La presidenta se convierte en el emblema de esa actitud. Tras la censura del ahora exministro Santivañez se ha reafirmado en su defensa. Y reitera el argumento ya adoptado desde hace tiempo: para ellos el problema del país no es este crecimiento descontrolado del crimen y la inseguridad ni las decenas de asesinatos que se acumulan semana tras semana ni la multiplicación de ataques con armas de guerra incluso a los colegios, sino el que la prensa independiente y las organizaciones de la sociedad civil investiguen y denuncien lo que está sucediendo.
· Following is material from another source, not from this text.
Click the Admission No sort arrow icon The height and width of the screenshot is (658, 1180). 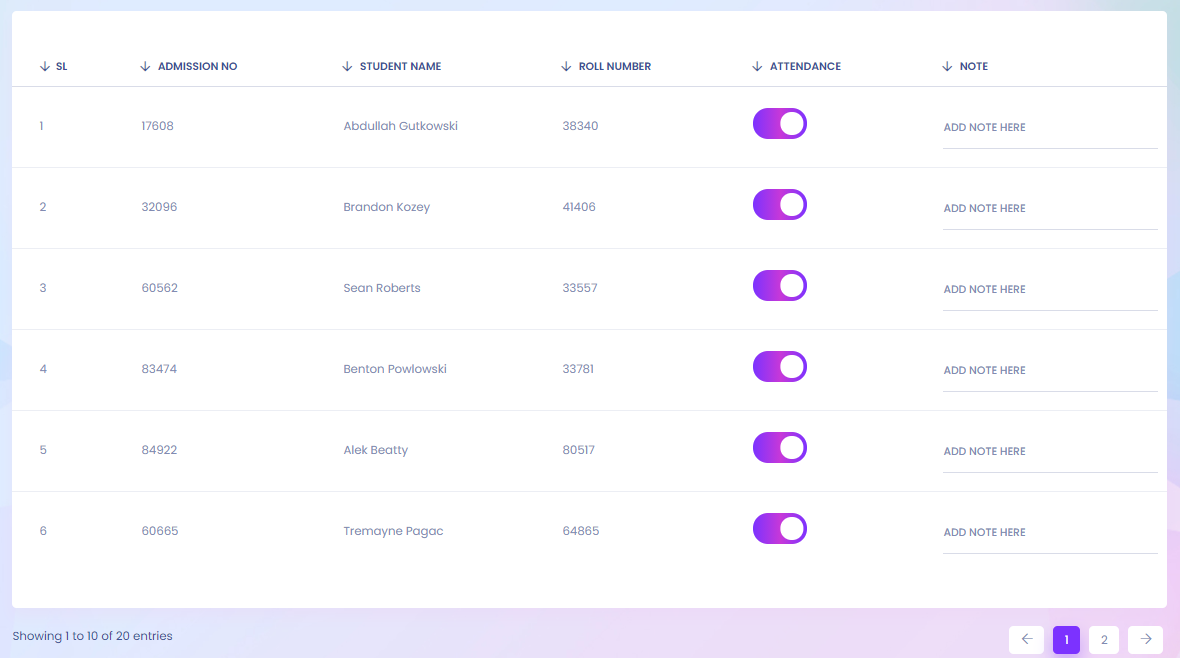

Desde un punto de vista realista, no cabía pensar que la remoción del ministro Santivañez fuera a dar paso a un replanteamiento de la política contra la delincuencia a través de la llegada de un titular del sector con demostradas competencias y con una ejecutoria impecable. Se trataba, más que nada, de demandar que al menos se asumieran las responsabilidades políticas mínimamente exigibles. La actitud general del gobierno, lamentablemente, no deja espacio para pensar que se ha tomado conciencia de las responsabilidades ni que exista una voluntad de diseñar una política destinada a salvar la vida de los peruanos y peruanas expuestos hoy a una criminalidad rampante.